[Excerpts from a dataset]
========
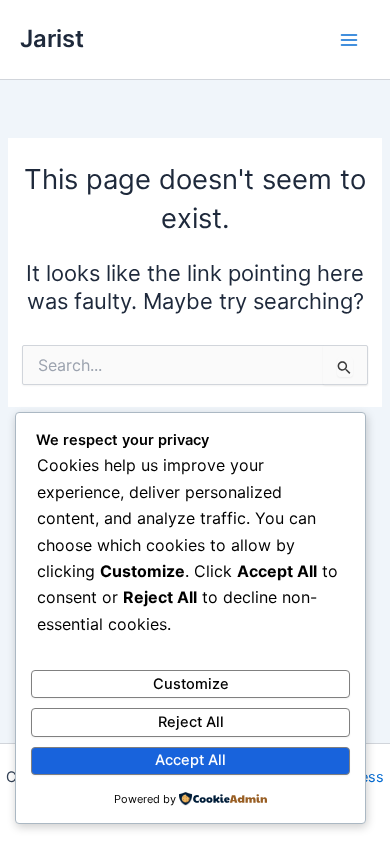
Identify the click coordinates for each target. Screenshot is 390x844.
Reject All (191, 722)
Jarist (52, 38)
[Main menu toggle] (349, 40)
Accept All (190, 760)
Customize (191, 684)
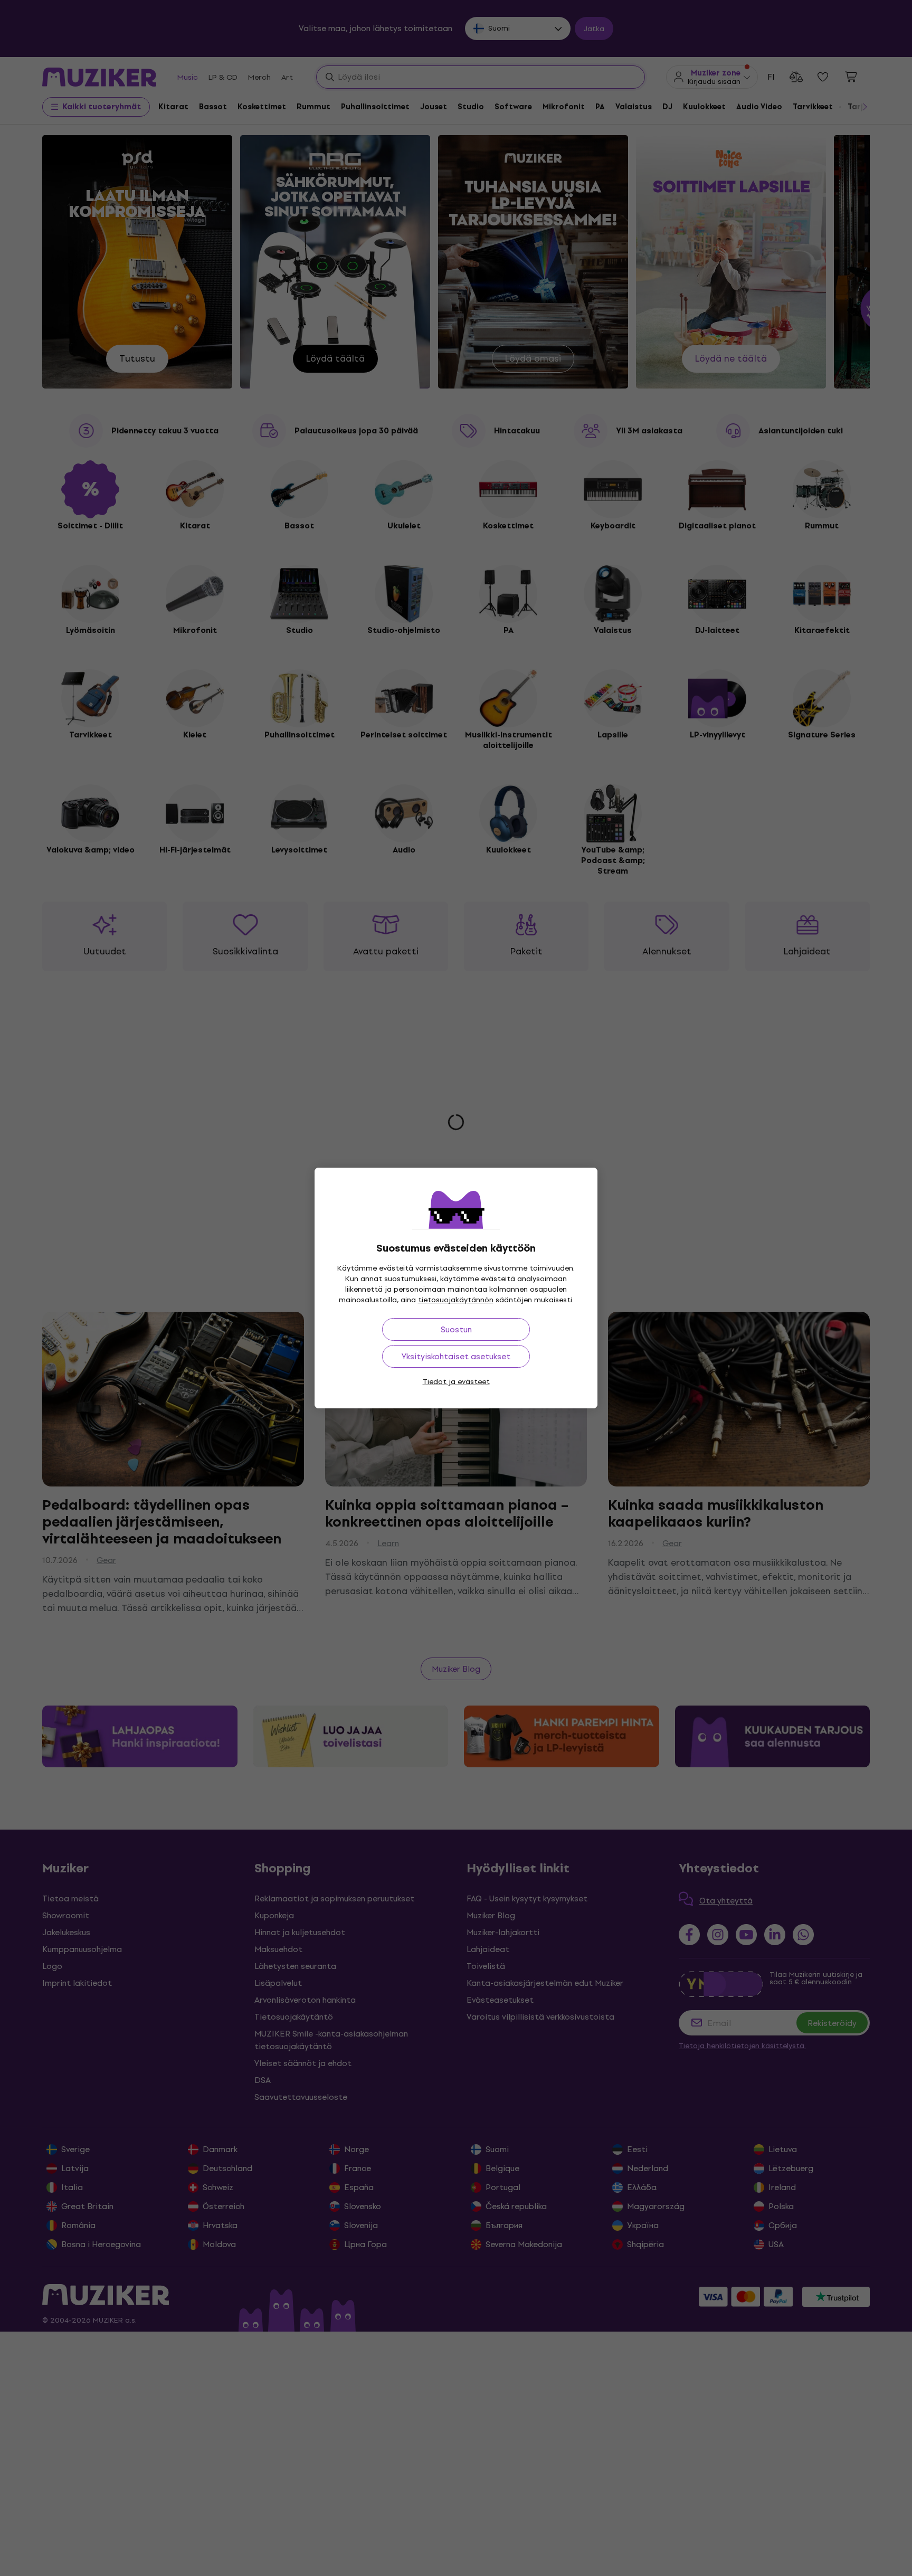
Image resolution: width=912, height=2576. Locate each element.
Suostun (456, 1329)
========
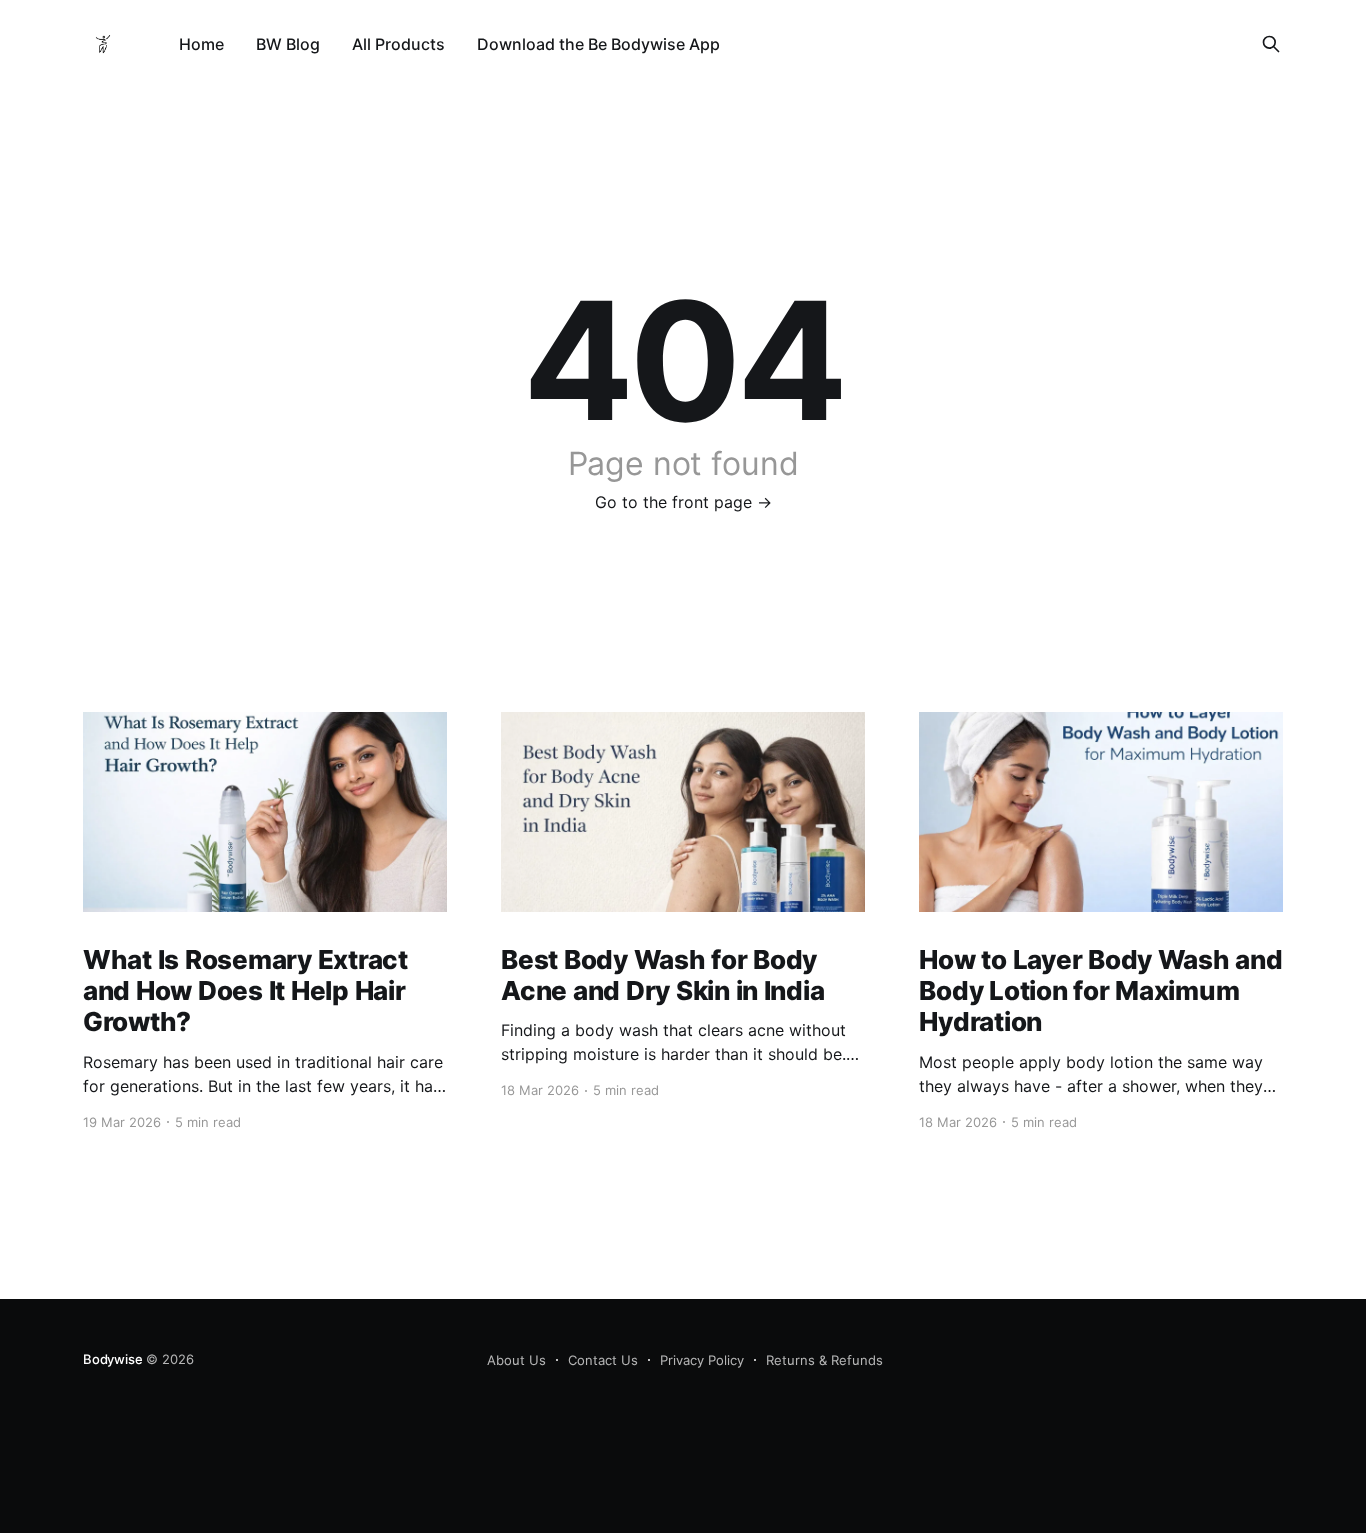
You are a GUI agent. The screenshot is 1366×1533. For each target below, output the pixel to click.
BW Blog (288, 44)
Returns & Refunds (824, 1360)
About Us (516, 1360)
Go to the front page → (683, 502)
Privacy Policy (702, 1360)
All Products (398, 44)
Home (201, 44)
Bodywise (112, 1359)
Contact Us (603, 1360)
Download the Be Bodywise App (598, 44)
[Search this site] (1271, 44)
========
▸ ASSIGNED TASK
Report how many lines of the records above contain the word "each", and give only that number.

▸ ANSWER AREA
3